From hideouts in the valleys of south Lebanon, the guerrillas fired more volleys of Katyusha rockets into northern Israel, drawing more Israeli airstrikes.
Five civilians, including the 2-year-old girl, were killed and 20 wounded yesterday. All told, 46 people have been killed - including three Hezbollah guerrillas - and 166 wounded on both sides since the hostilities began Thursday.
Most of the dead have been Lebanese civilians.
Among the wounded was a Fijian captain with the U.N. peacekeeping force in south Lebanon, who was shot Monday when he challenged guerrillas preparing to fire rockets on Israel, the U.N. force said.
The attack before dawn yesterday on the Ein el-Hilweh refugee camp near the port of Sidon was the first on a Palestinian target since Israel began the offensive. The three Cobra gunships fired six rockets, gutting the house of Palestinian guerrilla leader Col. Munir Makdah, who escaped unhurt, police said. Two of his bodyguards and one of their wives was wounded.
Makdah opposed the 1993 peace accord between the Palestine Liberation Organization and Israel, and broke from the group to form his own militia. He later allied with Hezbollah.

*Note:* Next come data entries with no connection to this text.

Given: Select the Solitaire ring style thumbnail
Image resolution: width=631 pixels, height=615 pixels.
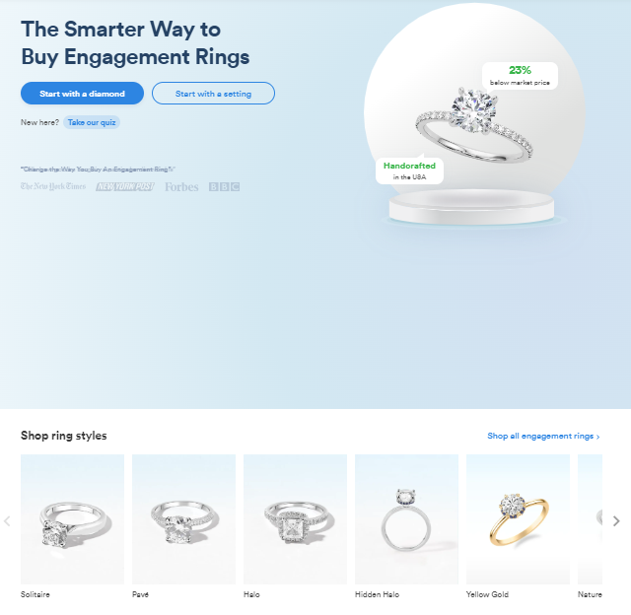Looking at the screenshot, I should click(x=72, y=519).

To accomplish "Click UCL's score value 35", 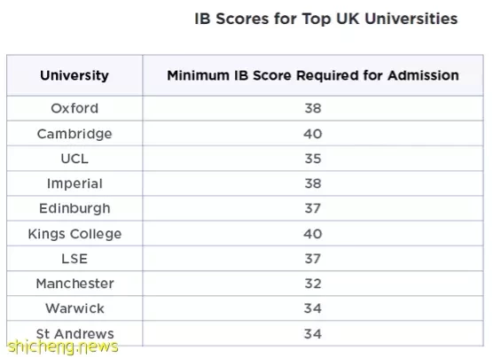I will click(313, 159).
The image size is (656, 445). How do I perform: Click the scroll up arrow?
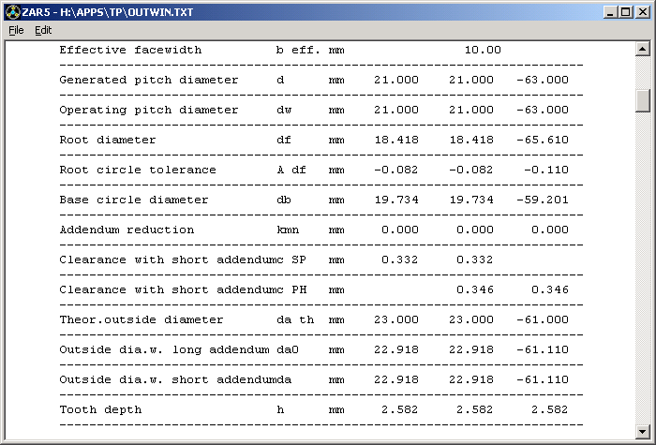[x=642, y=49]
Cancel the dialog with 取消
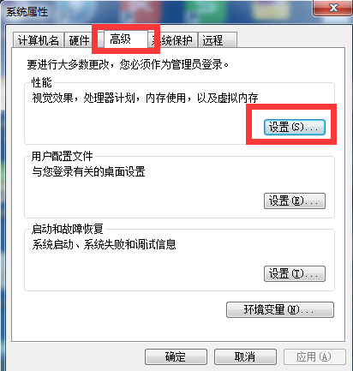Image resolution: width=353 pixels, height=371 pixels. [x=245, y=356]
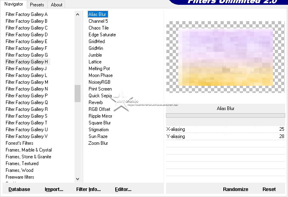This screenshot has width=288, height=197.
Task: Choose Filter Factory Gallery A category
Action: 27,14
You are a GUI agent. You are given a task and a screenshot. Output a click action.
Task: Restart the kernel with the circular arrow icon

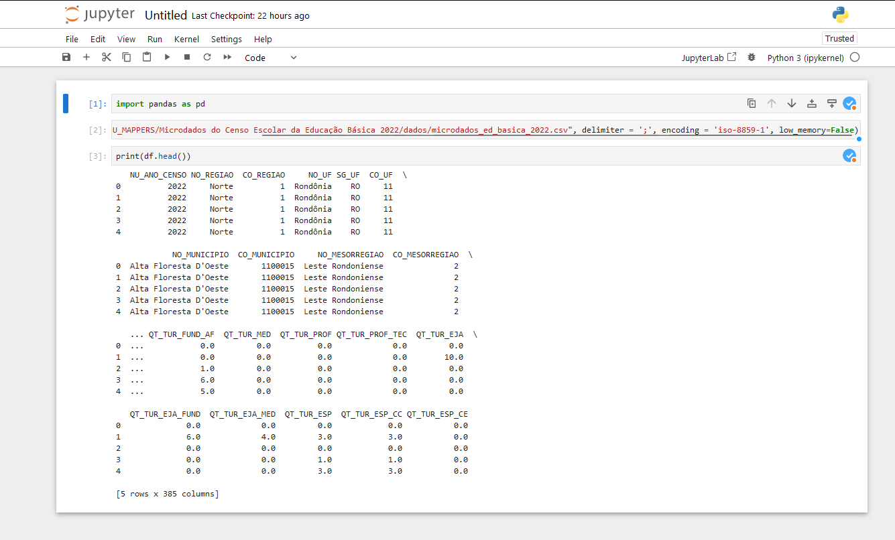click(x=206, y=57)
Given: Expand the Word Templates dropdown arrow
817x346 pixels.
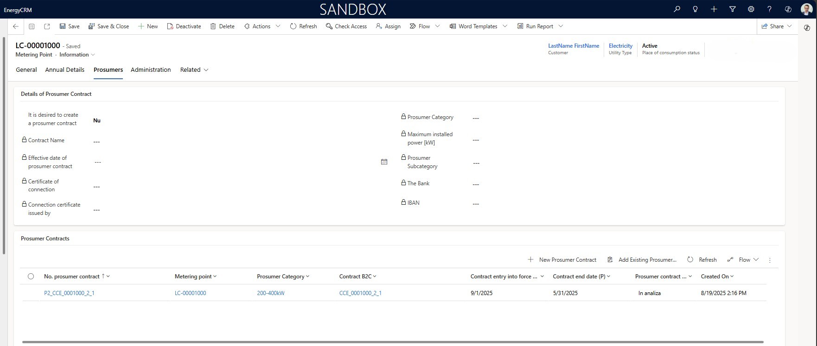Looking at the screenshot, I should click(x=505, y=26).
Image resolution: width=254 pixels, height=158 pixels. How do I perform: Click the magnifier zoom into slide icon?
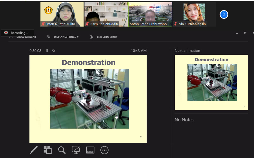click(x=62, y=150)
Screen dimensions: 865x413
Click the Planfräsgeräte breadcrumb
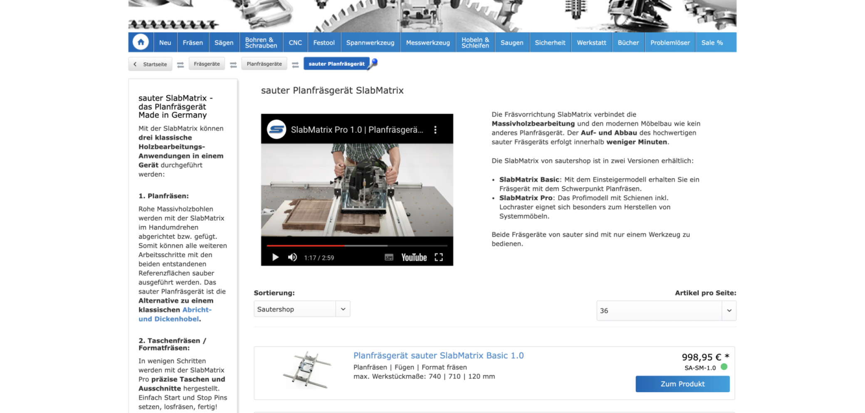pos(264,64)
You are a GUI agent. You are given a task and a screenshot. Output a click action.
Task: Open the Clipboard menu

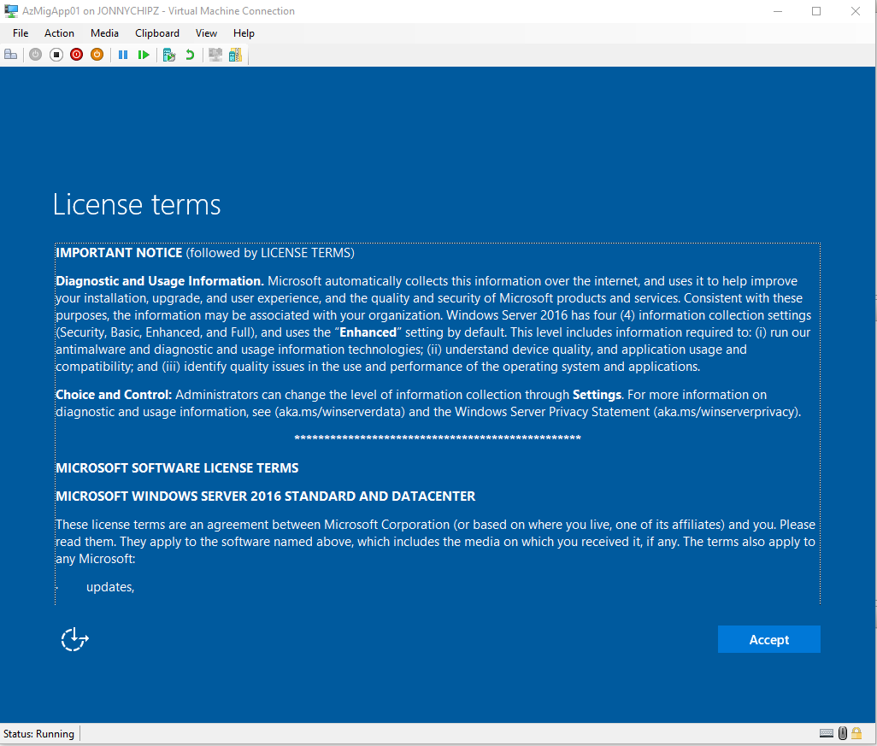click(157, 33)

Israel hopes its raids, which have forced 400,000 refugees - 10 percent of Lebanon's population - to flee north toward Beirut, will pressure Lebanon and Syria, the dominant power in the country, to disarm Hezbollah.
For years, Hezbollah has attacked Israeli troops and fired rockets at northern Israel to drive Israeli troops from a zone in southern Lebanon they control to curb cross-border attacks.

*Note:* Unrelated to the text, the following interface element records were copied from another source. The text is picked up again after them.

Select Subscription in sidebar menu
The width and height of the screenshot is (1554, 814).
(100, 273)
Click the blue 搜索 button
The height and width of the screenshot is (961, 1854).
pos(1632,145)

The guerrillas fired a barrage of Katyusha rockets on Israel's northern Galilee panhandle again yesterday morning. Israel army radio said the rockets crashed in northern Israel, causing damage but no casualties.
Hours later, three Israeli helicopter gunships swept through a curtain of anti-aircraft fire to hit Hezbollah targets in the densely populated Shiite quarter of Hay Sullom near Beirut International Airport.
They fired four rockets, damaging several buildings. Hezbollah guerrillas sealed off the area, roughed up journalists and tried to confiscate cameras and film.
A 2-year-old girl died from severe head wounds and two other civilians were wounded in that raid, police reported.
An Israeli military communique said the air raid, Israel's sixth on Beirut since Thursday, targeted a Hezbollah ''regional headquarters'' and pilots reported ''good hits.''
Meanwhile, long lines formed in front of Beirut bakeries and gas stations in a sign of the increasing panic among the city's 1.2 million people.
Israel's air force and artillery also struck villages in southern Lebanon and suspected guerrilla bases and infiltration trails on the edge of the Syrian-controlled Bekaa Valley in the east.